Become A Safer Investor – Get Married

Married CEOs and fund managers take less risks than single ones
Sex and CEOs

Sexual selection – the competition for mates – lies at the heart of Charles Darwin’s theory of natural selection. All things being equal – which they never are, of course – any behavior or attribute which makes an individual more attractive to breeding partners should end up being selected for because the unsuccessful individuals in the mating game leave no offspring.

Given the biological imperative to pass on their genes you’d expect people to fairly aggressive in trying to do so. The evidence suggests that humans, like other species, tend to become risk-takers when confronted with the need to acquire a partner, particularly one of higher status. All of which leads to the slightly odd conclusion that, if you want your money handled as safely as possible, you should look for married managers in stable relationships. Or women.

Risks and Rewards

The original idea behind natural selection was about competition for scarce resources. Food is the obvious resource – but accessing sources of food only keeps you alive, it doesn’t guarantee you’ll manage to pass on your genes. Hence Darwin added the concept of sexual selection, the idea of a competition, mainly amongst men, for access to mates. Sexual selection has been used to explain various animal kingdom oddities like the extravagance of the peacock’s tail and the ridiculous nests of the bower birds: the males are trying to impress prospective partners (see: Advertising on the Handicap Principle).

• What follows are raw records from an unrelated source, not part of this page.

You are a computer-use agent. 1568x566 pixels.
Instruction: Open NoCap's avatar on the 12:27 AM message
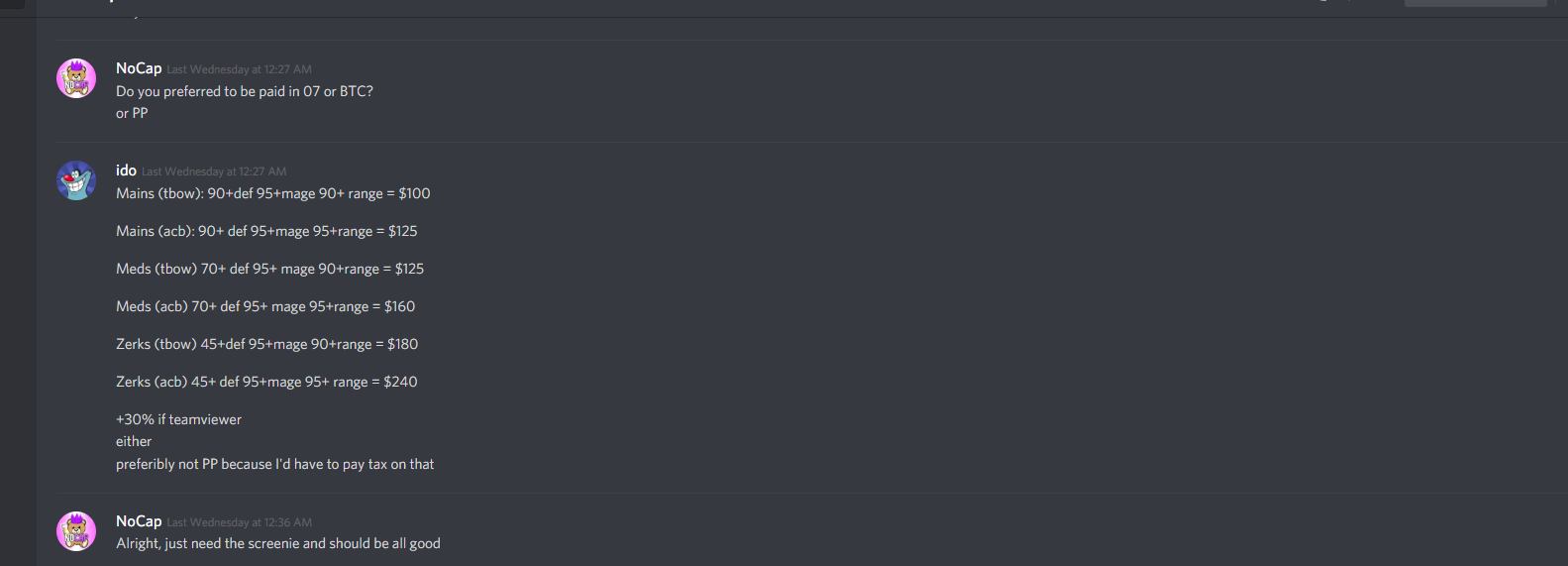76,78
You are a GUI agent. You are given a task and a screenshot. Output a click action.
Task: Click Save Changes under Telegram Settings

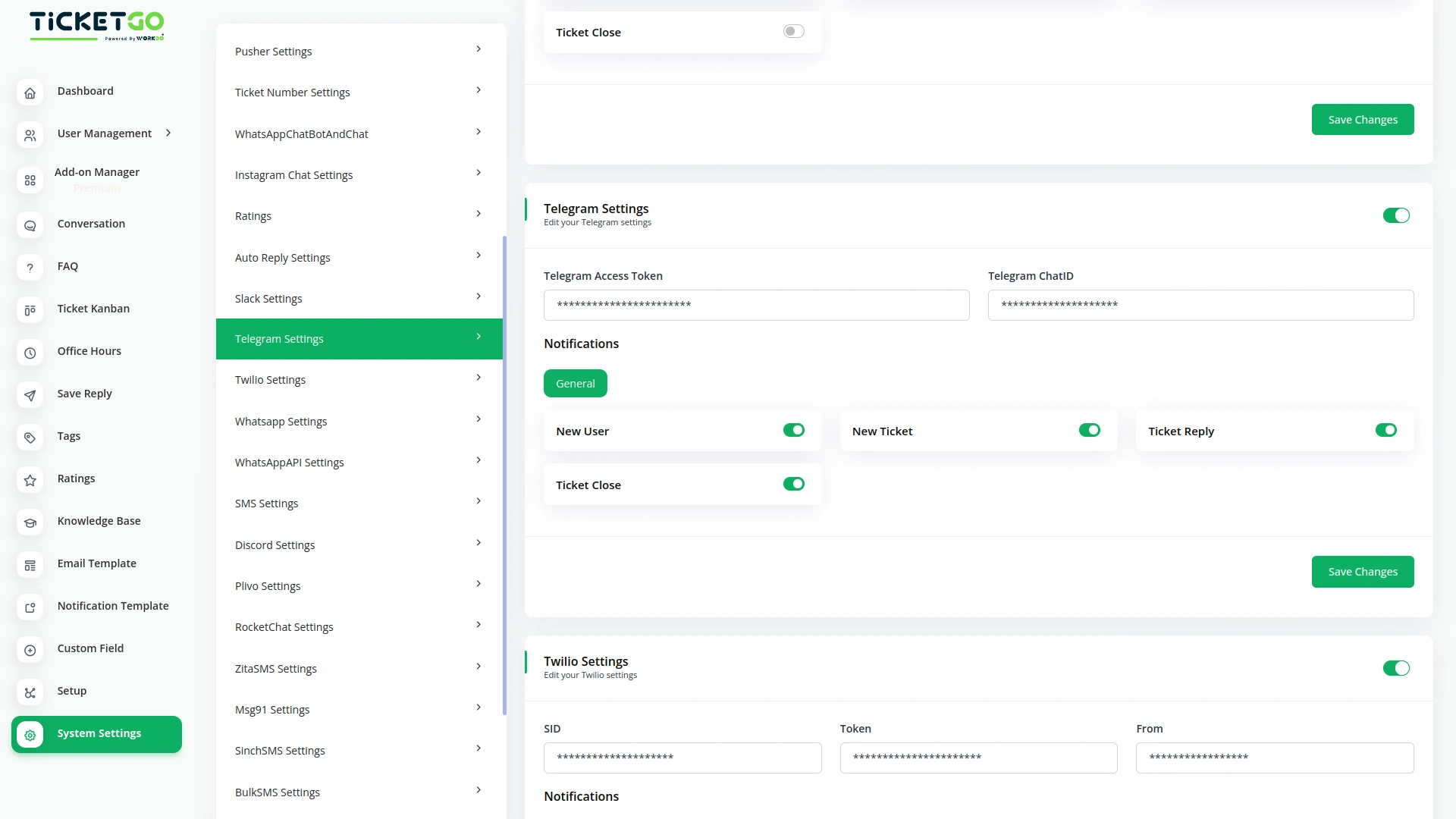point(1362,571)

Michael Baker and Jon Maner in Risk-taking as a Situationally Sensitive Male Mating Strategy suggest that risk-taking is a valuable strategy for males attempting to signal their reproductive fitness:
"Among men, risky behaviors have potential for displaying to potential mates characteristics such as social dominance, confidence, ambition, skill and mental acuity, all of which are highly desired by women seeking a romantic partner ... Because male risk-taking is thought to be derived ultimately from intrasexual competition over potential mating opportunities, we predict that interest in procuring a mate will be associated with increased risk-taking among men".
Their evidence supports this prediction.  For those of us inclined to behavioral explanations of most things it's a neat twist that the experiment uses priming to induce the effect: male participants primed with pictures of attractive female faces were more likely to demonstrate risk taking behaviors, once memory effects were taken into account.  In essence, participants became more or less of a risk-taker dependent on whether they were exposed to pictures of attractive women.  Aren't we sad, guys?

More Cows, Please

This sort of experiment has led some researchers to wonder if this situational risk-taking behavior extends into investment markets which are, after all, the modern equivalent of the primeval jungle.  The idea is that although our underlying motivations are the same the particular expression of it will be in ways that are specific to local cultures. So if you live in a society where status is measured in the number of cattle you own then taking risks to acquire more cows is quite likely.

If, on the other hand, you’re a CEO or a fund manager you’re quite likely to judge status in terms of money: and to be prepared to take risks to get more of it. Which is OK, apart from the fact that CEOs and fund managers tend to be in the highly privileged position of being able to take risks with other peoples’ money in order to fuel their need for improved status. If they started trading other peoples' cows in order to get laid there'd likely be an uproar.

The corollary to this speculation is that corporate leaders who don’t have any pressing need to acquire a partner by demonstrating their money fuelled top-of-the-tree status will probably feel less inclined to take risks. All of which leads to the hypothesis that married senior executives will be less likely to be extreme risk takers than single ones.  Of course, marriage doesn’t always signal an end to the mating game for everyone but the researchers usefully suggest that the high costs of divorce might be an economic inducement for executives to remain nominally faithful.

Idiosyncratic

The type of risk we’d expect in these situations is what’s known as idiosyncratic risk. Typically we see irrational risk taking behavior created by herding. An extreme example was the dotcom craze where everyone bought the same odd collection of telecom and IT stocks. In that case everyone was taking on risk, but as they were taking on similar risks this can be said to be systematic risk. In that situation idiosyncratic risk was doing something different from the herd – like buying old economy stocks.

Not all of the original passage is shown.